Ginsenoside Rg1 is a steroidal saponin highly abundant in ginseng (Wu et al., 2013). In a APP/PS1 rat model, AD rats were fed with 0.5% Rg1-enriched food to investigate the neuroprotective effects of Rg1. After Rg1 treatment, the accumulation of Aβ plaque and neurofbrillary tangles (NFTs) was significantly decreased in the AD rats, as well as the reduced expression of caspase-3 and the number of apoptotic cells. Furthermore, down-regulation of GRP78, IRE1, and p-JNK was observed in the AD rats, indicating that Rg1 exhibited neuroprotective effects by inhibiting the ER stress-mediated JNK apoptotic pathway (Mu et al., 2015).

In the BV2 mouse microglial cells, Aβ not only induced cytotoxicity and apoptosis but also promoted the expression of IRE1α, XBP1, PERK, phosphorylated eIF2α, CHOP, caspase-3 (Lee et al., 2012). However, after treatment with Gastrodia elata (GE) and its pure compounds, gastrodin (Gas) and 4-hydroxybenzyl alcohol (4HBA), these ER stress-relevant proteins were down-regulated. Moreover, Gas and 4HBA inhibited the neurotoxicity induced by Aβ and increased cells viability (Lee et al., 2012).
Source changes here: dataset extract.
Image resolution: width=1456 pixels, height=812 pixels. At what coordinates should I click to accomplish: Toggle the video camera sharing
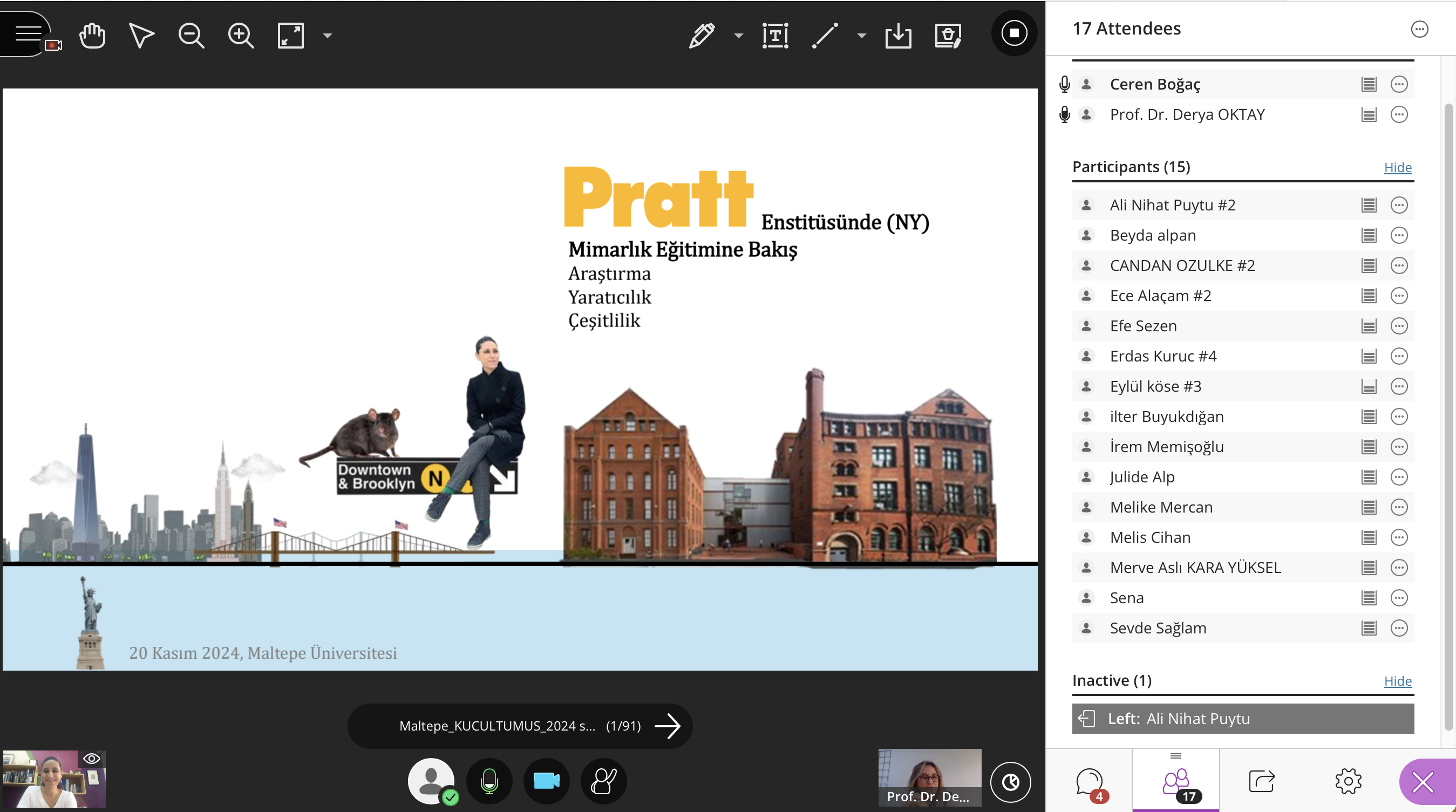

Taurine, a free amino acid, is abundant in the brain and plays an important role in the central nervous system (Seidel et al., 2019). It was found that taurine can protect PC12 cells against H₂O₂-induced ER stress, leading to the increase in cell viability, as well as the down-regulation of GRP78, CHOP, and BIM (Pan et al., 2010). Meanwhile, in primary neuronal cultures, taurine can also modulate hypoxia- and glutamate-induced ER stress by down-regulating the expression of caspase-12, CHOP, cleaved ATF6 and p-IRE1 (Pan et al., 2012). Later, in APP/PS1 transgenic AD mouse model, oral administration of taurine significantly ameliorated cognitive deficits of the adult AD mice (Kim et al., 2014). Further study conducted in the oligomeric Aβ-infusion AD mouse model showed that taurine can ameliorate cognitive impairment by directly binding to oligomeric Aβ (Jang et al., 2017). Nevertheless, mechanisms underlying taurine mediated cognitive improvement still need further elucidation.
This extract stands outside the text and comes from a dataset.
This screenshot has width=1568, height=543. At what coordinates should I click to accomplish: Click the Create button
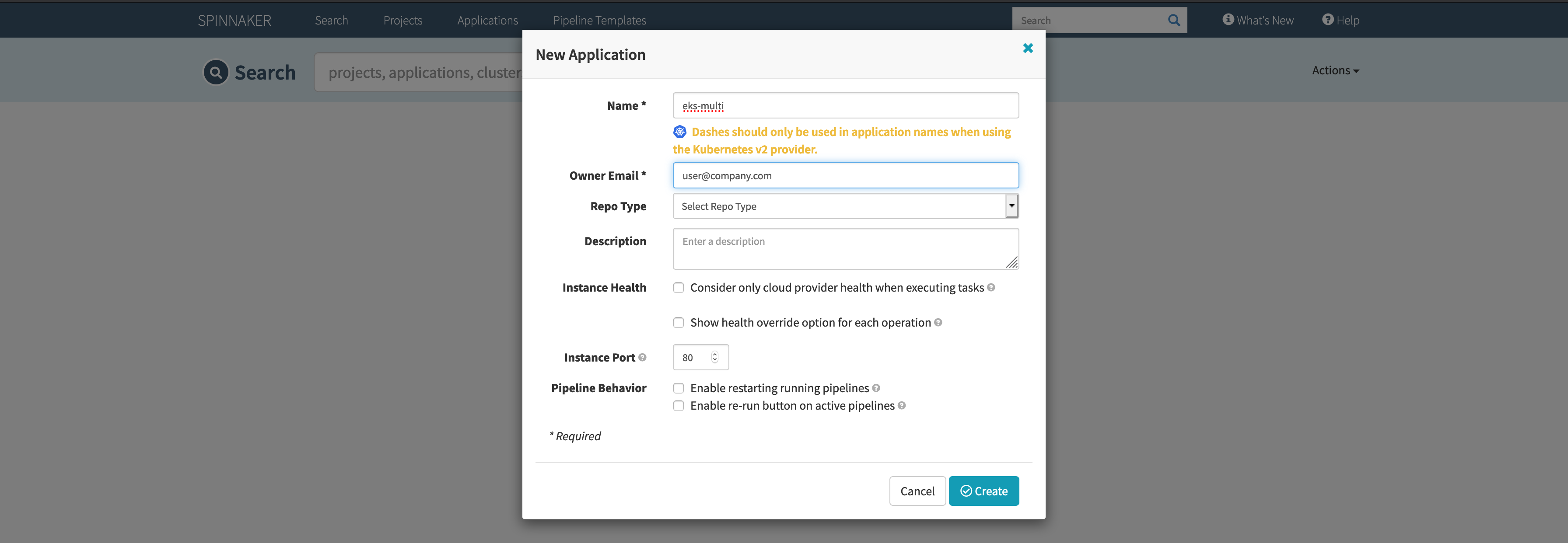click(x=984, y=491)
Phosphatase and tensin homolog deleted on chromosome ten (PTEN) is a tumor suppressor, which plays an essential role in regulating neuronal survival or apoptosis (Kitagishi and Matsuda, 2013). Dipotassium bisperoxo-(5-hydroxypyridine-2-carboxyl)-oxovanadate (bpv), a PTEN inhibitor, could decrease apoptosis and suppress the expression of ER stress related protein GRP78, CHOP, and Bax in APP/PS1 transgenic AD mice. Further study showed that the neuroprotective role of bpv in APP/PS1 mice was mediated by activation of PI3K/AKT signaling pathways (Cui et al., 2017).

Chronic treatment with DA-CH3, a novel dual GLP-1/GIP receptor agonist (Holscher, 2018), could rescue the spatial acquisition and memory impairments of APP_SWE/PS1_△E9 mice. Additionally, excessive plaque deposition, gliosis and synaptic damage was ameliorated in the APP_SWE/PS1_△E9 brain. Further research found that the alleviated ER stress and autophagy impairments in the APP_SWE/PS1_△E9 mouse brain might be attributed to the up-regulation of the Akt activation (Panagaki et al., 2018).